You should be honest with her that you don’t want to have children, as this honesty will benefit both of you and her in the end. If this is a turn-off for her, she should know it before you two get together for a long time.
I would say (just like Starry Mind) to have as open a private conversation as possible. By being clear about your beliefs. Explain your feelings and thoughts why you don’t want children and why you lead life the way you do. I think she’ll understand. You will bear the shame of the family, for you will know that you did the right thing in the end. It gives you more than you think. Even in the darkest hours.
This is most likely the best way for me to go about this, and it’s what I think I should work on the most. How I go about it is the tricky part. I need to communicate (first with the girl but eventually my family) my feelings on what I truly think about marriage and having a family.
I’ve come to realize that I really don’t want marriage in order to have a happy life because it would make me feel “trapped” for lack of a better term. I’m already going through enough problems trying to sort things out by myself. To add another person, and kids, to my life, would just complicate things further. I suffer from depression and anxiety and it’s made it difficult for me to financially support myself alone. Sure having someone you love can help with those problems, especially if your partner is very supportive. But I’m the kind of guy who likes doing things on his own, and I feel having to collaborate life with someone would just slow me down, especially if being supported by someone would also mean having to do the supporting for another person, if that makes any sense.

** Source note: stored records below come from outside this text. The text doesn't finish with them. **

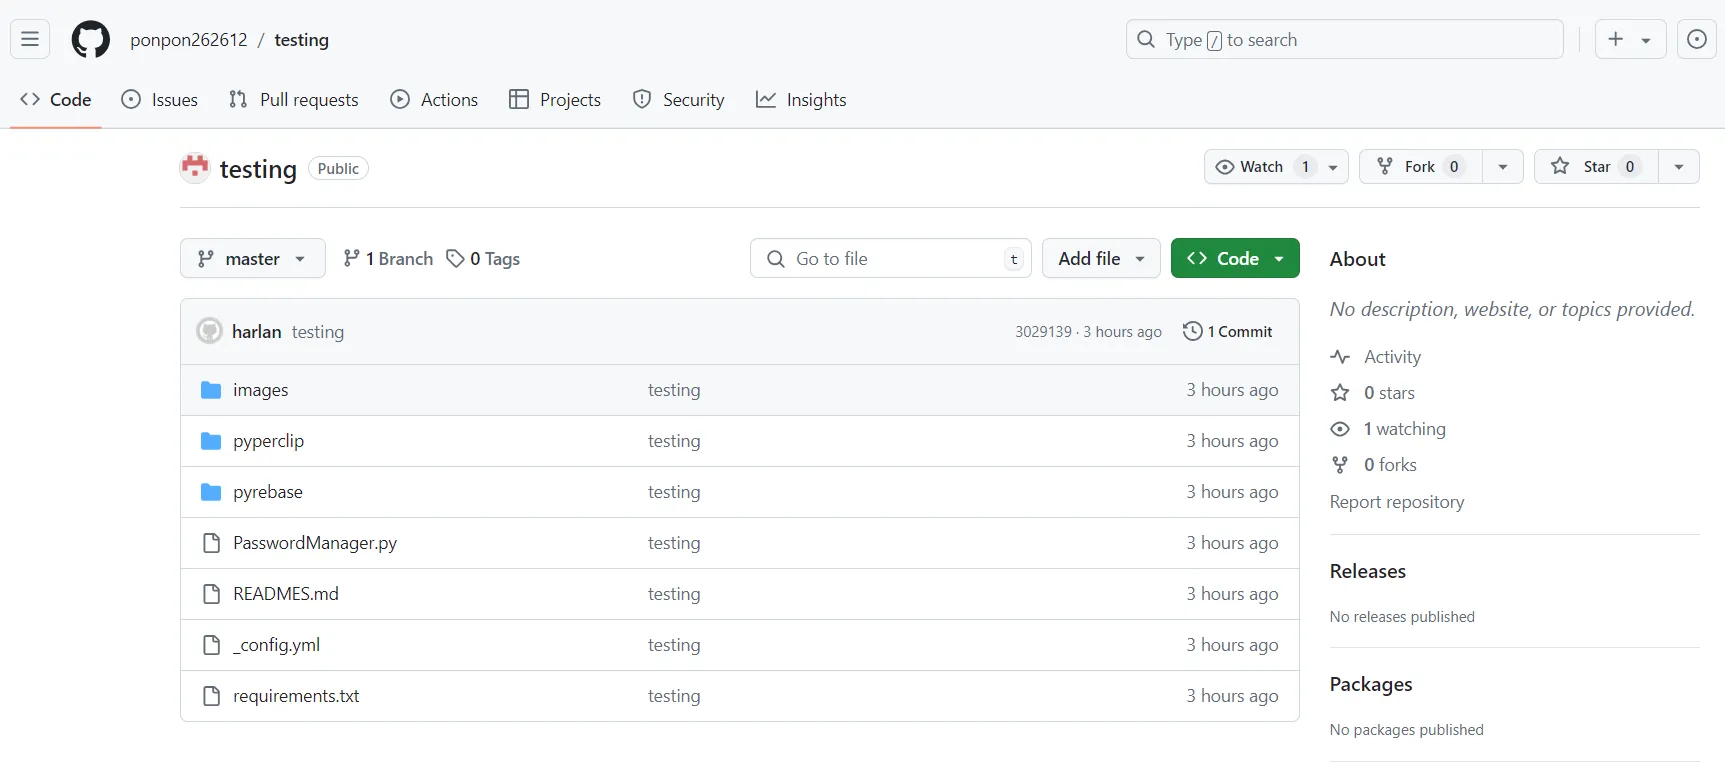Go to the Insights tab
The height and width of the screenshot is (765, 1725).
(x=801, y=100)
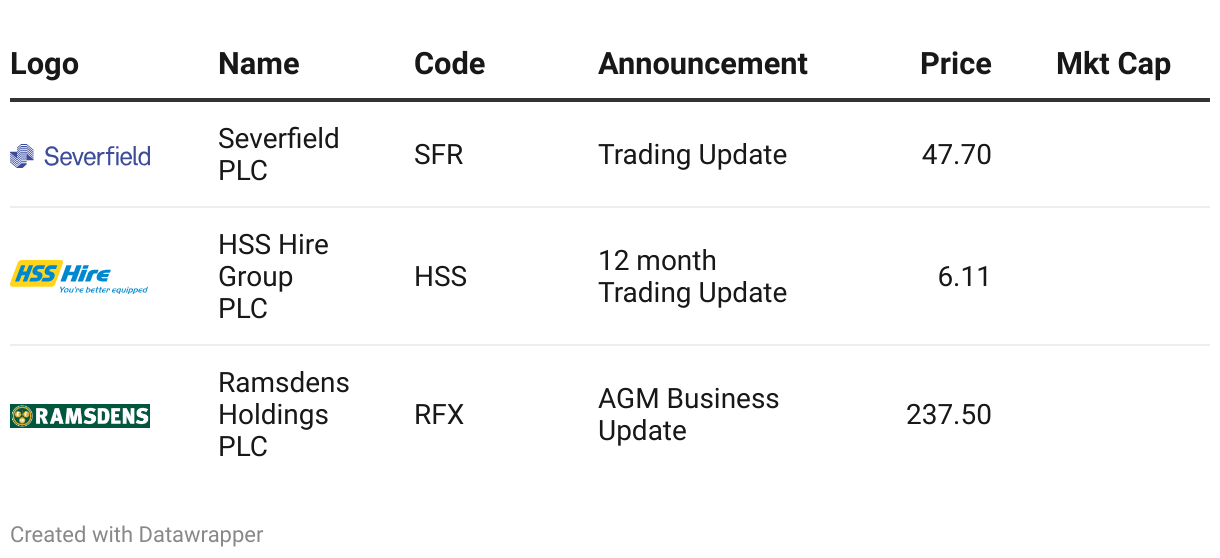Open the Created with Datawrapper link
The image size is (1220, 558).
[137, 535]
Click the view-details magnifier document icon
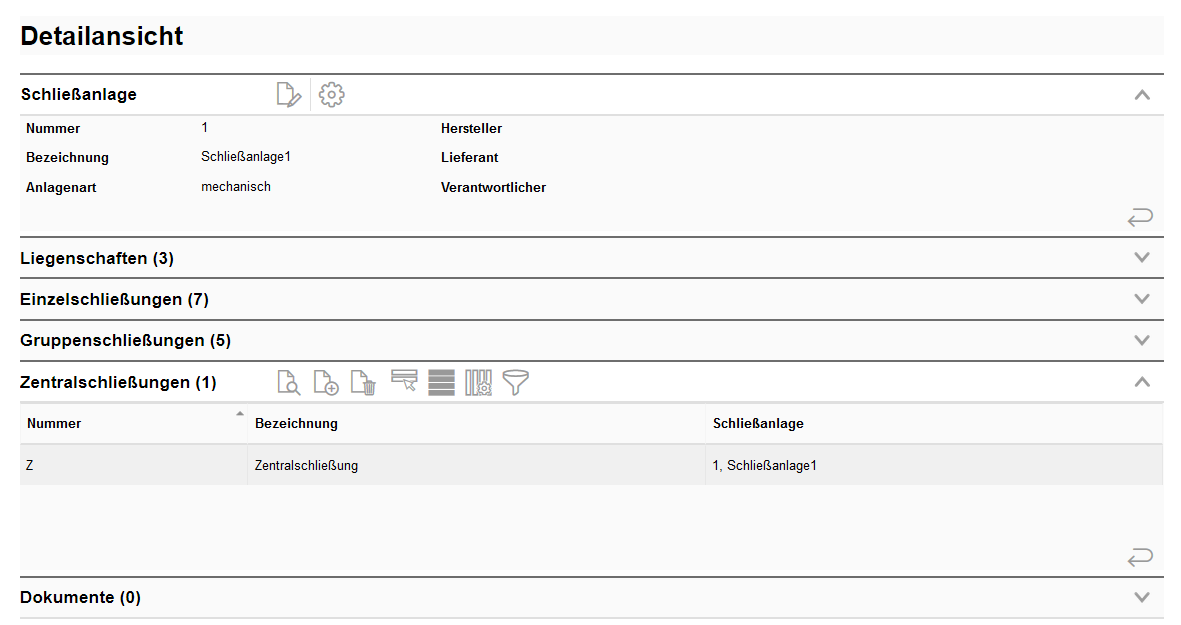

Furthermore, even if I were happy with this person, the fact alone that my family is hovering over it so much to make it happen puts a stain on it. It just makes me feel like I’m doing this just to please others. Living a life just to please others and not yourself only makes you miserable. Even if this girl is my type, I can already foresee so many other factors that show that this isn’t going to work very well. There’s so many expectations I’m already being expected to live up to that come with marrying this girl, including the fact her family lives in a country I rarely ever visit; I would have to visit them from time to time, and I don’t think I’m willing to do that on a yearly basis.
To put it in a nutshell, I just can’t commit to a wife, especially since it comes with a lot of strings attached. I’d much rather have a girlfriend…or maybe just a FWB.
I am an individual person, and I have a right to be who I want to be regardless of what my culture or family says.
The greatest thing that could happen to me is for my family to understand that…
I wish I could find love without my family’s involvement. I actually did that once, but we broke up in the end. My parents use that as evidence that I don’t know how to find love on my own, which bolsters their attempts at matching me with someone. But I’d rather be alone than forced into a rushed hookup.